Data:

·····

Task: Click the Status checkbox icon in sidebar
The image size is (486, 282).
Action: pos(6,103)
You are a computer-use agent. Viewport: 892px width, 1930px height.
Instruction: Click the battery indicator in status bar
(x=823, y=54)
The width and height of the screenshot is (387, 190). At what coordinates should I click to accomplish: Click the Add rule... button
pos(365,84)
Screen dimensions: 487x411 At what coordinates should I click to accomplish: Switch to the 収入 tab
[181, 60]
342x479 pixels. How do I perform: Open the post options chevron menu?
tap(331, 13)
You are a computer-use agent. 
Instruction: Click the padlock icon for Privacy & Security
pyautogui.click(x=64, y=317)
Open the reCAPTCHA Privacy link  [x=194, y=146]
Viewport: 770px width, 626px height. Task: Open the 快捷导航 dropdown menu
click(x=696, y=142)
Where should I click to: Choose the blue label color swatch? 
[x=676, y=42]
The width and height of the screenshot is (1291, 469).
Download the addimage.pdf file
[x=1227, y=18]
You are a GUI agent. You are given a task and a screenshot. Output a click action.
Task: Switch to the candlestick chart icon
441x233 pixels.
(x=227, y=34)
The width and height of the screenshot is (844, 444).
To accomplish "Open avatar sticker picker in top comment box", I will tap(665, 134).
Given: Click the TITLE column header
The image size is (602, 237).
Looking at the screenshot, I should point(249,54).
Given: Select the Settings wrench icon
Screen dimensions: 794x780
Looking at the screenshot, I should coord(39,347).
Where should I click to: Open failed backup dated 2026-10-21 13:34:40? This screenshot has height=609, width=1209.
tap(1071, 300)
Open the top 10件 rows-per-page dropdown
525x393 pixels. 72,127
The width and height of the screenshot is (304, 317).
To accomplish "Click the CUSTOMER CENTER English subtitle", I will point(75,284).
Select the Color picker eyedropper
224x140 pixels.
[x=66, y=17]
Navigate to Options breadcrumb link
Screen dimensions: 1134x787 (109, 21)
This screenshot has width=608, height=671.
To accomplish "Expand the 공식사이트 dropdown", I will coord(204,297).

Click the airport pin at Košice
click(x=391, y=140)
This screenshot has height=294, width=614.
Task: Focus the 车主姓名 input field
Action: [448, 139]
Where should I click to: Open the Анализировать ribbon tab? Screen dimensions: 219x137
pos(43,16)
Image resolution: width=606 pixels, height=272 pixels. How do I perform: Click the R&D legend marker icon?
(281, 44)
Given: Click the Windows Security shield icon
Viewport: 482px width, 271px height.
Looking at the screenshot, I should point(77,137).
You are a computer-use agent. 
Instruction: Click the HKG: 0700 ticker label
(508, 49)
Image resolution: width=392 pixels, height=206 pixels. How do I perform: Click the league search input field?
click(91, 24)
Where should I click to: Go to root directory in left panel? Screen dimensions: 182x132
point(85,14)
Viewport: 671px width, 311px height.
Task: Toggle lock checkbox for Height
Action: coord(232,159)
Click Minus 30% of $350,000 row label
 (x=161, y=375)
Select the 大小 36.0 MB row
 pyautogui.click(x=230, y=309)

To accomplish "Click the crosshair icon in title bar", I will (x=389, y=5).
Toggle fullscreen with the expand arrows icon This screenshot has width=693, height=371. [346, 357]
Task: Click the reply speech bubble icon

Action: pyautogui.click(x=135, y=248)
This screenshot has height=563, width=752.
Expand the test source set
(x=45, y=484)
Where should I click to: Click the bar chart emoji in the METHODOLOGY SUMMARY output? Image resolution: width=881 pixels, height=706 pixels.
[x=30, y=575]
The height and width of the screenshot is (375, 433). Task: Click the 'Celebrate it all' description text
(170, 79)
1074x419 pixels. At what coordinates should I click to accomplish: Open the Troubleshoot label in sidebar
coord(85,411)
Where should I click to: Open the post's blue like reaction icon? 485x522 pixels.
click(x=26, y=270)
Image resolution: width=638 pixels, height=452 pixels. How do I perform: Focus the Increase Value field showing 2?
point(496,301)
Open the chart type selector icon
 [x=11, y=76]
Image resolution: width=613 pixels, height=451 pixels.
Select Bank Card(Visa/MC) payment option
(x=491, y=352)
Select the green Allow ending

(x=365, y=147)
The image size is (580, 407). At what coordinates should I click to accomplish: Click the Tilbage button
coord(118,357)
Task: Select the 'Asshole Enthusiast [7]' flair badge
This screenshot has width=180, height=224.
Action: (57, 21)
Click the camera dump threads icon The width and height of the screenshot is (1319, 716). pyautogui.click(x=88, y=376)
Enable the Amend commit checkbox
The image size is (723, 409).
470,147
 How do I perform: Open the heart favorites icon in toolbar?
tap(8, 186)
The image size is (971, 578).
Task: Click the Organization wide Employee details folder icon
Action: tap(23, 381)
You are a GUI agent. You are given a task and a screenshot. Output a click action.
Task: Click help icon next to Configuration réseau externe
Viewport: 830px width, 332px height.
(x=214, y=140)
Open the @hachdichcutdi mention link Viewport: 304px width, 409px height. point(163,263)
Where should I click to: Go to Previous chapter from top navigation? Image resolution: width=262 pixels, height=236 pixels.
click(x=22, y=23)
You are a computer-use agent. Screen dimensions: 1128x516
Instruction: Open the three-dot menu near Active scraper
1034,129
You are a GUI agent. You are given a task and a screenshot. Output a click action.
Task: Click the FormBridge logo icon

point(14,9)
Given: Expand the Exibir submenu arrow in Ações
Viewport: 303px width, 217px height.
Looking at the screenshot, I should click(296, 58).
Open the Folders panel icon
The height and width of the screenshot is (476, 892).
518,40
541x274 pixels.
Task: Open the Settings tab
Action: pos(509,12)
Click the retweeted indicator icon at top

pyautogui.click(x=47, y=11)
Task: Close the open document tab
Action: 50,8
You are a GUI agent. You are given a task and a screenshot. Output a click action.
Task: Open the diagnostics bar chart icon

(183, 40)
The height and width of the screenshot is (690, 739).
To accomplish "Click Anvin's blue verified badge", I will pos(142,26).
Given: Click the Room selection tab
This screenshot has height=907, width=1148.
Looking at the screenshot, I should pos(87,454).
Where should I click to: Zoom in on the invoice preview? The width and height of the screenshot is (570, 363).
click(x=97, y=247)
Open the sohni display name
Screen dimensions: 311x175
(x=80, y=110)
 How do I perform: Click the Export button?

·····

What the task requires: Looking at the entries above, count the lines that contain "computer" and answer with only the number.

Your response: 4